Biomaterials assembly: pi-conjugated peptides
In nature, biomolecules such as proteins and DNA exhibit precise control over chemical sequence, giving rise to well-defined structure and function. On the other hand, synthetic organic molecules offer a near limitless chemical diversity at the cost of full sequence control. Hybrid materials contain both natural biological components and non-natural components, thereby combining the advantages of biomaterials and synthetic materials. We study the functional properties of hybrid bio-synthetic materials, with one example consisting of natural peptides linked to pi-conjugated organic molecules. These materials provide access to electronically active, biocompatible materials with defined supramolecular structures. We are exploring the vast chemical space to design and understand the properties of next-generation, self-assembling electronic materials.
1. E. R. Jira, K. Shmilovich, T. S. Kale, A. Ferguson, J. D. Tovar, C. M. Schroeder, “Effect of Core Oligomer Length on the Phase Behavior and Assembly of pi-conjugated Peptides”, ACS Applied Materials & Interfaces, 12, 20722 (2020).
2. L. Valverde, B. Li, C. M. Schroeder, W. Wilson, “In Situ Photophysical Characterization of pi-conjugated Oligopeptides Assembled via Continuous Flow Processing”, Langmuir, 35, 10947 (2019).
3. Y. Zhou, B. Li, S. Li, H. A. M. Ardoena, W. L. Wilson, J. D. Tovar, C. M. Schroeder, “Concentration-Driven Assembly and Sol-Gel Transition pi-Conjugated Oligopeptides”, ACS Central Science, 3, 986 (2017).

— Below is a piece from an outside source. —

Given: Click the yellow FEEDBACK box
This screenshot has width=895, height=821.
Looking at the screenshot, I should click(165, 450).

4. B. Li, L. R. Valverde, F. Zhang, Y. Zhou, S. Li, Y. Diao, W. L. Wilson, C. M. Schroeder, “Macroscopic Alignment and Assembly of pi-conjugated Oligopeptides using Colloidal Microchannels”, ACS Applied Materials & Interfaces, 9, 41586 (2017).

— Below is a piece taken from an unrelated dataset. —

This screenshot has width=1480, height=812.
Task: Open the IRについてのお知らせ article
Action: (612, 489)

5. A. B. Marciel, M. Tanyeri, B. D. Wall, J. D. Tovar, C. M. Schroeder*, W. L. Wilson*, “Fluidic-directed Assembly of Aligned Oligopeptides with pi-conjugated Cores, Advanced Materials, 25, 6398 (2013).
Supercharged protein assembly
Fundamental life processes are maintained by complexes of biomolecules with wide-ranging functionalities arising from precise spatial arrangements. By mimicking nature, new biomaterials with unique function can be created through controlled supramolecular assembly of proteins or hybrid molecules. Hierarchical assembly can be controlled by several different types intermolecular interactions including electrostatics, pi-stacking, and hydrogen bonding. In the Schroeder lab, we are exploring the generality of protein supercharging as a mechanism for supramolecular assembly. In particular, we focus on understanding the intermolecular interactions and structures that arise from mixtures of proteins with different net charges and surface charge distributions. We work closely with computational biologists to develop a fundamental and predictive understanding of how surface charge distributions can be controlled to create specific assembled hierarchical structures.